## Testo in esame
######
Una rassegna al Film Museum di Vienna riflette sul rapporto fra tecnologia e rappresentazione delle nostre paure inconsce nel cinema di fantascienza.

L’incubo della tecnologia. E dunque il sentimento di ineludibile malinconia che nasce dal rapporto con essa. La tecnologia vissuta come motore distopico e al tempo stesso oggetto di desiderio, idolo da adorare o distruggere, amico intimo e straniero in casa nostra, nel nostro corpo. A questo si sta riducendo la condizione di ‘homo technologicus’?

La domanda è attuale ma viene da lontano. Katherina T. Zakravsky, studiosa di fantascienza, scrittrice e artista concettuale, fissa una data simbolica: il 1968. In quell’anno accadono due cose, a parte il resto: nasce il Club di Roma, che diverrà famoso per il discusso Rapporto sui limiti dello sviluppo; e, quasi in contemporanea, esce nelle sale cinematografiche di tutto il mondo 2001: Odissea nello spazio, capolavoro di Stanley Kubrick (anche se la derivazione da Sentinel of Eternity, romanzo breve di Arthur J. Clarke, ci impone di retrodatare il nucleo del soggetto cinematografico di circa un ventennio). È dunque al 1968 che facciamo risalire l’inizio di quella cifra malinconica, la quale permea tanto una parte consistente del pensiero scientifico contemporaneo, da Peccei in avanti, quanto la migliore produzione fantascientifica di questo stesso periodo.
######
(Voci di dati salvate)
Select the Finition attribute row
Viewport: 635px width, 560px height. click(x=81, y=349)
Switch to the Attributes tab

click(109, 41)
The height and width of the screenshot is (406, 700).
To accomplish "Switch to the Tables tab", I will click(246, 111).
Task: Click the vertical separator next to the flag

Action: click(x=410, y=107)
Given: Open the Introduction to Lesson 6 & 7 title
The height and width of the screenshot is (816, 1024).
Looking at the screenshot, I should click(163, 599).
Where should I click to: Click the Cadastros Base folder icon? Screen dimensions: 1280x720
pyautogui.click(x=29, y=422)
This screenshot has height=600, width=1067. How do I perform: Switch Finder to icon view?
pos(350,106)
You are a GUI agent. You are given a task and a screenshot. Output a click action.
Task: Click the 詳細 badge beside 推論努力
######
## Completa quanto segue
**a)** Elenca tutti i titoli di opere citati nel testo sul cinema di fantascienza.
**b)** Ricopia una parte del testo sul cinema di fantascienza: parti dalle parole "La domanda è" e fermati dopo "questo stesso periodo.".

## Risposte numerate
**a)**
- Rapporto sui limiti dello sviluppo
- 2001: Odissea nello spazio
- Sentinel of Eternity

**b)**
La domanda è attuale ma viene da lontano. Katherina T. Zakravsky, studiosa di fantascienza, scrittrice e artista concettuale, fissa una data simbolica: il 1968. In quell’anno accadono due cose, a parte il resto: nasce il Club di Roma, che diverrà famoso per il discusso Rapporto sui limiti dello sviluppo; e, quasi in contemporanea, esce nelle sale cinematografiche di tutto il mondo 2001: Odissea nello spazio, capolavoro di Stanley Kubrick (anche se la derivazione da Sentinel of Eternity, romanzo breve di Arthur J. Clarke, ci impone di retrodatare il nucleo del soggetto cinematografico di circa un ventennio). È dunque al 1968 che facciamo risalire l’inizio di quella cifra malinconica, la quale permea tanto una parte consistente del pensiero scientifico contemporaneo, da Peccei in avanti, quanto la migliore produzione fantascientifica di questo stesso periodo.